Chaque rubrique, le plus souvent tenue par la même personne d’une semaine sur l’autre, fait l’objet d’une discussion ou de choix.
Une page contient des infos relatives au centre scolaire et aux activités que nous mettons en place et des infos éducatives destinées à alimenter des actions qui se déroulent dans l’espace sociopédagogique.
C’est un rédacteur qui est responsable de la collecte de ces infos et qui doit les transcrire en langage « Hector ».
Un élève est également chargé de réalisation d’une page « jeux » et d’une page « télé ».
Là aussi, au niveau de la structuration du temps, reprendre simplement, un programme télé et proposer quelques émissions ciblées me semble important pour les aider à faire leur propre choix, surtout, depuis que la télé est devenue obligatoire dans chaque cellule, et qu’elle participe à l’uniformisation du temps.

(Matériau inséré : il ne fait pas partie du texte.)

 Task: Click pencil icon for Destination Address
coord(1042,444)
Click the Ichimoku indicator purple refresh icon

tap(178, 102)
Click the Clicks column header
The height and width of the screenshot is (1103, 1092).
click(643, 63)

Enfin, les deux dernières pages sont réalisées à partir d’une revue de presse faite par un groupe de six élèves réunis sept heures par semaine : lecture de la presse, choix des articles, saisie des résumés sur traitement de textes, proposition à la correction... dont la mise en page est conçue par un rédacteur du noyau dur qui en a la responsabilité.
Deux jeunes mineurs participent à la réunion de rédaction. Ils sont chargés de participer au choix de la première page d’Hector junior : la personnalité de la semaine. Là aussi, il est intéressant de procéder à un balayage de l’actualité et de remettre du sens dans les coups de coeur des adolescents téléphages. Hector junior est hebdomadaire, c’est un quatre pages.
L’enseignant ciblé quartier mineur, psychopédagogue intervenant en heures supplémentaires, trois génépistes et l’emploi-jeunes/ enseignement collaborent à cette création qui existe depuis l’ouverture du quartier Mineurs en janvier 1997.Nous en sommes au n° 140. On tient à présent pratiquement les 35 numéros par an, après n’avoir sorti que 20 numéros les deux premières années.
Au plan pratique, on fait le numéro des jeunes en début de semaine, et si on ne rencontre pas de difficultés particulières, on arrive à la censure le mercredi à midi. Le jeudi, c’est au tour des adultes.
Ensuite, il est temps de passer à l’épreuve du photocopiage. Là aussi, deux membres de l’atelier journal en sont responsables.
La séance de pliage et la distribution, unité de vie par unité de vie, ont lieu le vendredi matin.